También acuden a fuentes secundarias como hospitales o a redes de activistas sobre el terreno.

Después de cruzar la información de cada sitio han observado un patrón a la hora de crear asedios en Siria.

En ese sentido, Szybala advirtió de que no se pueden establecer equivalencias entre la actuación del régimen y la de los grupos armados opositores.

“El Gobierno sirio, y esto es según los datos que salen del terreno con lo que es difícil alcanzar otra conclusión, ha estado empleando los cercos contra la población civil como una estrategia primaria de guerra desde 2013, e incluso podría decirse que desde finales de 2012”, denunció.

“Esta ha sido la única parte que lo ha hecho de forma sistemática -agregó-, la mayoría de los asedios han sido creados por él (régimen)”.

En ese sentido, se mostró crítica con la ONU y la manera en que está documentando los cercos en Siria, ya que “establece un paralelismo entre los del Gobierno y otras partes, y eso lleva a la confusión”.

Puso como ejemplo el caso de las poblaciones de mayoría chií de Nubul y Zahrá, en el norte de Alepo y sitiadas por el Frente al Nusra -filial siria de Al Qaeda- y otras facciones hasta la semana pasada, cuando el Eejército rompió el cerco.

“La ONU ha dicho que Nubul y Al Zahrá estaban asediadas, y que por tanto todas las partes imponen cercos. Sin embargo, en estas dos localidades la población es escasa y el sitio fue impuesto en respuesta al asedio en Guta Oriental, en las afueras de Damasco”, dijo Szybala.
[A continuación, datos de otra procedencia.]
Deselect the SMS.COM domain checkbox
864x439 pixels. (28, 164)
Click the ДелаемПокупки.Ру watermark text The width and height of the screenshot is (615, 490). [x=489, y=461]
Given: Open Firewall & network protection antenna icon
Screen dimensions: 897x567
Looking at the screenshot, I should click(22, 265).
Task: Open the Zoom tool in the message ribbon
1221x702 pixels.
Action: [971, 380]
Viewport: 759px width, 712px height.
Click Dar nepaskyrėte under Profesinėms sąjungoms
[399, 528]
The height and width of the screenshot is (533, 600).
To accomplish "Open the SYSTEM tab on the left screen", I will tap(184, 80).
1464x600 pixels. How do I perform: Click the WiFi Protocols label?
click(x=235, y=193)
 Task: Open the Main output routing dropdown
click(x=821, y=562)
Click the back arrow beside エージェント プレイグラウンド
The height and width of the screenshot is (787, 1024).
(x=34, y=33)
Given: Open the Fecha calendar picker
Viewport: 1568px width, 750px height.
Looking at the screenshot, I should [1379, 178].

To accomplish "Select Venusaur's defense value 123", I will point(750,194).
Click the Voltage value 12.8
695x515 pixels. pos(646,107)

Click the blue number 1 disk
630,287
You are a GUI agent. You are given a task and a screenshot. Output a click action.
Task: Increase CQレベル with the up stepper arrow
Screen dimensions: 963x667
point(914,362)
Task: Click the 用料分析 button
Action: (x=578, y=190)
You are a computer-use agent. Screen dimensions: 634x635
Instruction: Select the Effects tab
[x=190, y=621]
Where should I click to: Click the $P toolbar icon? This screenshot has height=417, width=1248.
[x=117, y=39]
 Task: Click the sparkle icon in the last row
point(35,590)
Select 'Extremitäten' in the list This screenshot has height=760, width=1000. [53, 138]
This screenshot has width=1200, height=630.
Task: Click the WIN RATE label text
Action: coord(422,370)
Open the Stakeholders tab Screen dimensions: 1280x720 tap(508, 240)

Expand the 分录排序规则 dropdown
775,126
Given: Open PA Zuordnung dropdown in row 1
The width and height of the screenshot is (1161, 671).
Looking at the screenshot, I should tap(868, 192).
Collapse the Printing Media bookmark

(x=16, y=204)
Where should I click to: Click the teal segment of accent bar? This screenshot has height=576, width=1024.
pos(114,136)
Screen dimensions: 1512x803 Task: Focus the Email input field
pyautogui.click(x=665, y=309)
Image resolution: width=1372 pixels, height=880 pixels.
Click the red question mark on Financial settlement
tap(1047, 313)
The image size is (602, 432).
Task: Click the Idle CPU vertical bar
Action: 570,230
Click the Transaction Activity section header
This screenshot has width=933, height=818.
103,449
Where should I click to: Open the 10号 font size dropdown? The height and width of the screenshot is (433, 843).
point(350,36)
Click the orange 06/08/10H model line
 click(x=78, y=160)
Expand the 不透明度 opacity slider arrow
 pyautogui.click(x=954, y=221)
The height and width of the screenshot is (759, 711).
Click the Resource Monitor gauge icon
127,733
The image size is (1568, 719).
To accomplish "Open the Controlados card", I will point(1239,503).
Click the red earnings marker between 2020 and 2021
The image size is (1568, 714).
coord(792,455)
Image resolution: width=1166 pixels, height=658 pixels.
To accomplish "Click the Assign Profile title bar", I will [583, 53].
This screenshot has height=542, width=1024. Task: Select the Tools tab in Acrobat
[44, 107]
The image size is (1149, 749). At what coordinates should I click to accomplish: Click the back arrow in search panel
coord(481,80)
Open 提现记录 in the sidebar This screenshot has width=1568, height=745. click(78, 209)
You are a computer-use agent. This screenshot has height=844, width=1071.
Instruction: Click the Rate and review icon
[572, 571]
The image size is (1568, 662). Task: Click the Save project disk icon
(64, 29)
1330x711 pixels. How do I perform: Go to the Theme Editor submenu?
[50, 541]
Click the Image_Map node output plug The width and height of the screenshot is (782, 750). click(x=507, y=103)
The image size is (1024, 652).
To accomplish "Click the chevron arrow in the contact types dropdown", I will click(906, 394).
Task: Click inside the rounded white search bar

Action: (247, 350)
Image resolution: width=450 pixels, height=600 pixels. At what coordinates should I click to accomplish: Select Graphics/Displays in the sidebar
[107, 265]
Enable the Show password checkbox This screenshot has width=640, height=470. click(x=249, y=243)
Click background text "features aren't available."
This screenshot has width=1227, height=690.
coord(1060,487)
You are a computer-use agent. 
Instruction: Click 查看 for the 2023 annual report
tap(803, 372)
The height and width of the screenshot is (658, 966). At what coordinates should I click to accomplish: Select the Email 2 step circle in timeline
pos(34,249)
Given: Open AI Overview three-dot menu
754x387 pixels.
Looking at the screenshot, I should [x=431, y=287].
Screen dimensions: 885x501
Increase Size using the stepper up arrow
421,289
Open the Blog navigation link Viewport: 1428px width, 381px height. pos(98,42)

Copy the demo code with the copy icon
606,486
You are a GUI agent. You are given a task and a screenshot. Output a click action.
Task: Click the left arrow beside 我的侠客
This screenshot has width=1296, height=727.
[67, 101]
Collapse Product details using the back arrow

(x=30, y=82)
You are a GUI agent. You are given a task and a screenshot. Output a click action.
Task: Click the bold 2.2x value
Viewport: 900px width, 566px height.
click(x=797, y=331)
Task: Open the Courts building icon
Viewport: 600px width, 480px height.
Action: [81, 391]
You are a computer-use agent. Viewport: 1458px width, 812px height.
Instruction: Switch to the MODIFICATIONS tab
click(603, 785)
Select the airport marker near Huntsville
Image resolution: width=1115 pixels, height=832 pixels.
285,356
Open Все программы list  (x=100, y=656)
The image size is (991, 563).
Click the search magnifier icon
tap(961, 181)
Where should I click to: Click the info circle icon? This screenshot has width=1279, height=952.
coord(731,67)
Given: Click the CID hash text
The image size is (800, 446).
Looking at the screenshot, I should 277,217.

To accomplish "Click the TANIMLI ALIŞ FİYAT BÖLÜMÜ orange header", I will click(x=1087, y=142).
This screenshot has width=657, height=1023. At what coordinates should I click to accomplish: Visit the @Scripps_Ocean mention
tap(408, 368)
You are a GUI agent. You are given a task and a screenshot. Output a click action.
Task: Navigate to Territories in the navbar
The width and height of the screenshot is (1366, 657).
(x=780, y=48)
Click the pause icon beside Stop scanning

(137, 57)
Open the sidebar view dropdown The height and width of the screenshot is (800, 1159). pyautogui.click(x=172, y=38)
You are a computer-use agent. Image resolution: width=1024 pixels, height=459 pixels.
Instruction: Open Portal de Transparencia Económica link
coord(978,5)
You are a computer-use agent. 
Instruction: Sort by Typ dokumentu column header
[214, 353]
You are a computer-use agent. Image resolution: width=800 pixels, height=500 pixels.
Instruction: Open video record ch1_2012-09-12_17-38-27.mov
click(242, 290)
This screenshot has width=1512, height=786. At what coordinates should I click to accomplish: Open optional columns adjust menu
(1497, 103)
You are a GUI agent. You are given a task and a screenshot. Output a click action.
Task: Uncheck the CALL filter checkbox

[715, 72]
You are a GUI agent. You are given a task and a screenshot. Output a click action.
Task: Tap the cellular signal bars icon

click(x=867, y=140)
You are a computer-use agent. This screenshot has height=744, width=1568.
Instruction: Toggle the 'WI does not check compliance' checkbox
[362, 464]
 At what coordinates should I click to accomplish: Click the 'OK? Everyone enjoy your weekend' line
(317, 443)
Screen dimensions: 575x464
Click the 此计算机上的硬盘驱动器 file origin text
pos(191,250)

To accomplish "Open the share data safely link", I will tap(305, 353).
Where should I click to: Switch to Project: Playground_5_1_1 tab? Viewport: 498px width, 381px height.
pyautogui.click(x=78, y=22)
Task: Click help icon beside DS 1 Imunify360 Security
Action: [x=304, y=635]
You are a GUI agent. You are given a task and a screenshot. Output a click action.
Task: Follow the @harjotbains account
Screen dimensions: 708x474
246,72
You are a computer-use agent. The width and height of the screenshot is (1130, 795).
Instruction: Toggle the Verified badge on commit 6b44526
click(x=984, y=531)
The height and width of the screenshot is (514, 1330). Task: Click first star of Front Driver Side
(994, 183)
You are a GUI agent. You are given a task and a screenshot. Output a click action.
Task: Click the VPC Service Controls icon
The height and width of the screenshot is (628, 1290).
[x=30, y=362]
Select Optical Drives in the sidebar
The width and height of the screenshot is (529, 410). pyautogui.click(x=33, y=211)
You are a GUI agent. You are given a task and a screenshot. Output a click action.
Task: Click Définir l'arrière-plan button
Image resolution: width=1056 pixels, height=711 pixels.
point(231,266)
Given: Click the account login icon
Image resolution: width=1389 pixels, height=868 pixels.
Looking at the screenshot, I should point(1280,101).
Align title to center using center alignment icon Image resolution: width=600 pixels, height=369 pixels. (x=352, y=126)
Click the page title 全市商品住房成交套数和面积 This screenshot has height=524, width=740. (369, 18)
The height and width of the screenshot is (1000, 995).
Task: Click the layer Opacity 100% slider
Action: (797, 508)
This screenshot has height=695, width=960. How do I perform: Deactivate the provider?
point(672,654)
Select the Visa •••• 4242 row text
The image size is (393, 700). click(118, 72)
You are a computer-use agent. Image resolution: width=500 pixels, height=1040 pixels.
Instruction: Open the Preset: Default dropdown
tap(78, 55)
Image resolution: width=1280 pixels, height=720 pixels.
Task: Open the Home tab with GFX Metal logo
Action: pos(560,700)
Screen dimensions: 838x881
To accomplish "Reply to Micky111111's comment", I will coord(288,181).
Además, subrayó, el cerco en Nubul y Al Zahrá nunca llegó al nivel de otras áreas, porque “de alguna manera ha estado abierto a las zonas kurdas y han recibido ayuda”.

La directora de The Syria Institute también rechazó que el asedio por parte del Frente al Nusra a los pueblos de mayoría chií de Fua y Kefraya, en Idleb, sea semejante a los impuestos por el régimen: “Vale que hay gente necesitada allí, pero han recibido ayuda desde el aire”, puntualizó.

Actualmente, el mayor asedio en el territorio sirio por el número de afectados es el instaurado por el régimen en la región Guta Oriental, en las afueras de Damasco, donde residen 418.475 vecinos, de acuerdo al último informe del proyecto.

En este y otros lugares cercados, asegura el “Siege Watch”, las autoridades se benefician económicamente vendiendo artículos a precios inflados a través de intermediarios que traspasan el cerco desde los puestos de control.

Un caso especial es el de la urbe nororiental de Deir al Zur, afirmó Szybala, donde “los civiles sufren el sitio del gobierno y del EI (el grupo terrorista Estado Islámico)”.

Este es el único lugar asediado con un aeropuerto funcionando dentro de él, “pero las tropas gubernamentales impiden a la gente abandonar la zona, mientras que el EI no deja entrar ningún tipo de ayuda por tierra, aunque no evita que la gente se marche para convertirla en una área bajo su control”, indicó.

Szybala resaltó que en Deir al Zur las tropas del régimen reciben aprovisionamientos pero los civiles no.

Las perspectivas de futuro no son halagüeñas para los sirios atrapados en los asedios porque es una práctica que ha ido aumentado y “la parte que ha impuesto la mayoría de cercos no ha mostrado ninguna señal de querer dejar de hacerlo”, lamentó Szybala.